Pixel coordinate grounding data
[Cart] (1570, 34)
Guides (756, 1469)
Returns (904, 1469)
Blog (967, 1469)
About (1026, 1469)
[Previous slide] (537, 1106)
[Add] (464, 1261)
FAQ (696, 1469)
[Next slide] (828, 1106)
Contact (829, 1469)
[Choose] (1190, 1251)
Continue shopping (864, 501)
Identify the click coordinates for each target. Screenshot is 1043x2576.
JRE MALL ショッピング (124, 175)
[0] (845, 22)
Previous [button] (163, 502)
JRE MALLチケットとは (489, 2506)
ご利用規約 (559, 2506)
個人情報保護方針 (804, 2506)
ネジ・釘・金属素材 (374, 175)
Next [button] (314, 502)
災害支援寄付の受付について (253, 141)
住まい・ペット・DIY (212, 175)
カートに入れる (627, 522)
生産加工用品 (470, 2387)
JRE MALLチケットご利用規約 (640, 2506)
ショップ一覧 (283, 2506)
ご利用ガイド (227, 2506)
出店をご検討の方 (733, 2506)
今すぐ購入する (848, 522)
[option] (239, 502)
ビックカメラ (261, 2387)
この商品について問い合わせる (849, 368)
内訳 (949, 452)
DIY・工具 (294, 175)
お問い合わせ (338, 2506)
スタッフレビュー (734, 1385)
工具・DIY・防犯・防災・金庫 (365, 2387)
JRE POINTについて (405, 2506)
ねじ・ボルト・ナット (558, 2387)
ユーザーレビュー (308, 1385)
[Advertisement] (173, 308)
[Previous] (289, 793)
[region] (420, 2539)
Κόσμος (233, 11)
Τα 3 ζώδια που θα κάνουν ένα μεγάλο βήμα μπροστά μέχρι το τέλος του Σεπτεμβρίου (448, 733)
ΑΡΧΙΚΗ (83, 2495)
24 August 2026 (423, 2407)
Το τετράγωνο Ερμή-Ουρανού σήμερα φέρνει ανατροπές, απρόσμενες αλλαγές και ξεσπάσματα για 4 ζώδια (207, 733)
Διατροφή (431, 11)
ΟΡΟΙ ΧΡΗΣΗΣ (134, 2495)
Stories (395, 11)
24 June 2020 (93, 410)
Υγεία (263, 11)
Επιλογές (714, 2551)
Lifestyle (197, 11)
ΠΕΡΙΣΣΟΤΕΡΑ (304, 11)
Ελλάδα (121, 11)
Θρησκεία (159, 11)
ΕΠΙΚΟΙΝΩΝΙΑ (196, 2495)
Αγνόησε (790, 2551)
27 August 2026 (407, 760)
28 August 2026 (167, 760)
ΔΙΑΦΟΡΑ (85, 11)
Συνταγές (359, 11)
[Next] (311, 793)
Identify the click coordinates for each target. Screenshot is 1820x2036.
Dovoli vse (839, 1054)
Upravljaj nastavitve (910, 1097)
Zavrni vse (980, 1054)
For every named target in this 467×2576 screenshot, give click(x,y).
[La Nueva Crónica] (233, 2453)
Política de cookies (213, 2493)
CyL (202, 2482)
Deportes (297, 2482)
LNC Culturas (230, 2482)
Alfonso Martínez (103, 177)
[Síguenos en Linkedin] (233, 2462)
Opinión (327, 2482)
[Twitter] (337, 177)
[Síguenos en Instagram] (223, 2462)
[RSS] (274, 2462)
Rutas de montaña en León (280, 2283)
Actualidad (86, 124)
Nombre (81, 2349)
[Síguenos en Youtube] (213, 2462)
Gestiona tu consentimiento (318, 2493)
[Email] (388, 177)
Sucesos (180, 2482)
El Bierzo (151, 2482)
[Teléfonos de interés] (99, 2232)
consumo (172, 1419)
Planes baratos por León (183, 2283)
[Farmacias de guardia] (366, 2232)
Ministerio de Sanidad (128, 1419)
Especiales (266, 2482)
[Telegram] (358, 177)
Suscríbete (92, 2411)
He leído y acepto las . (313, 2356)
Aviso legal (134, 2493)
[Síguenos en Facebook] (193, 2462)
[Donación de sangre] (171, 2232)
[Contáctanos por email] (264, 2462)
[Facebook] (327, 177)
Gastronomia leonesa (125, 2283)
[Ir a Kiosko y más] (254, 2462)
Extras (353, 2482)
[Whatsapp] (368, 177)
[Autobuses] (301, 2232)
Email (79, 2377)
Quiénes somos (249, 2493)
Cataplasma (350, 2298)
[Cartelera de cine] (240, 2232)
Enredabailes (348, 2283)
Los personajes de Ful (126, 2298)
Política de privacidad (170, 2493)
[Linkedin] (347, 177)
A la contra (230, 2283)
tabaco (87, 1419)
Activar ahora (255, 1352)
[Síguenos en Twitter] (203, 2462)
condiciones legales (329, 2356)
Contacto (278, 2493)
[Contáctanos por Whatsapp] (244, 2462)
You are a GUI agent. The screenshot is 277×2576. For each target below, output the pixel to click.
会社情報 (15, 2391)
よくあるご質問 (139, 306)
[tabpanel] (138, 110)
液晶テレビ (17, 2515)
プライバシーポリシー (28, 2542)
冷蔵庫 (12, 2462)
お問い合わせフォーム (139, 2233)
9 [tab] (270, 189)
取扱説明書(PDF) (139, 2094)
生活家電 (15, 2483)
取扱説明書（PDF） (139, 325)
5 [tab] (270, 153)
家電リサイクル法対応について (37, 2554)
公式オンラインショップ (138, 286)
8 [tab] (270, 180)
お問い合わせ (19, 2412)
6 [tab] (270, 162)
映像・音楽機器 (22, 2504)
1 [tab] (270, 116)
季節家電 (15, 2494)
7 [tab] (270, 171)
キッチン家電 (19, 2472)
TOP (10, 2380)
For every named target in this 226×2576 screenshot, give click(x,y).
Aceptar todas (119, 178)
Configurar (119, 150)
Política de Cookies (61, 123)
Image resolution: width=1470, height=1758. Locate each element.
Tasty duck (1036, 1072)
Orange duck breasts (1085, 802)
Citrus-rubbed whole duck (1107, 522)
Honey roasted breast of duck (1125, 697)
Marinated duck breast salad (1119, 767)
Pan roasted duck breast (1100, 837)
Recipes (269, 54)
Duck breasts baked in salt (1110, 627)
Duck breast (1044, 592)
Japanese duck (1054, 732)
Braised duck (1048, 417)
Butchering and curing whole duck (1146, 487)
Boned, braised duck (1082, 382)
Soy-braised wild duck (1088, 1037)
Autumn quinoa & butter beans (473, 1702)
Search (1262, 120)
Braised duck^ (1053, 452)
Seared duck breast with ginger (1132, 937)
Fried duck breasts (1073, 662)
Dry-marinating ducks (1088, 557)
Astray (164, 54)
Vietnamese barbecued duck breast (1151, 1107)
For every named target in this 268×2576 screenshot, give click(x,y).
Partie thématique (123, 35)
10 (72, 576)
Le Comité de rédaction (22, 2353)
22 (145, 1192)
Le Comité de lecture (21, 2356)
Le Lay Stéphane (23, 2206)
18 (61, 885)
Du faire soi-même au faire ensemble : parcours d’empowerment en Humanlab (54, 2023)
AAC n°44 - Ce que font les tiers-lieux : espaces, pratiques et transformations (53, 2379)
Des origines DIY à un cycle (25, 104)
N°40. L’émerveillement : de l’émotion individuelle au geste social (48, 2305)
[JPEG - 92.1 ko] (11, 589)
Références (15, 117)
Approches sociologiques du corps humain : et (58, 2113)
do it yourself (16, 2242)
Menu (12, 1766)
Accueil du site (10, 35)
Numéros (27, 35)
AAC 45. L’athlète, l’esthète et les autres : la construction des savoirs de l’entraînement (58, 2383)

**What to produce:**
As you read the records above, find each line that contains "every" and copy it.

**Answer to the exercise:**
For every named target in this 467×2576 screenshot, give click(x,y).
For every named target in this 226×2576 screenshot, give click(x,y).
For every named target in this 268×2576 screenshot, give click(x,y).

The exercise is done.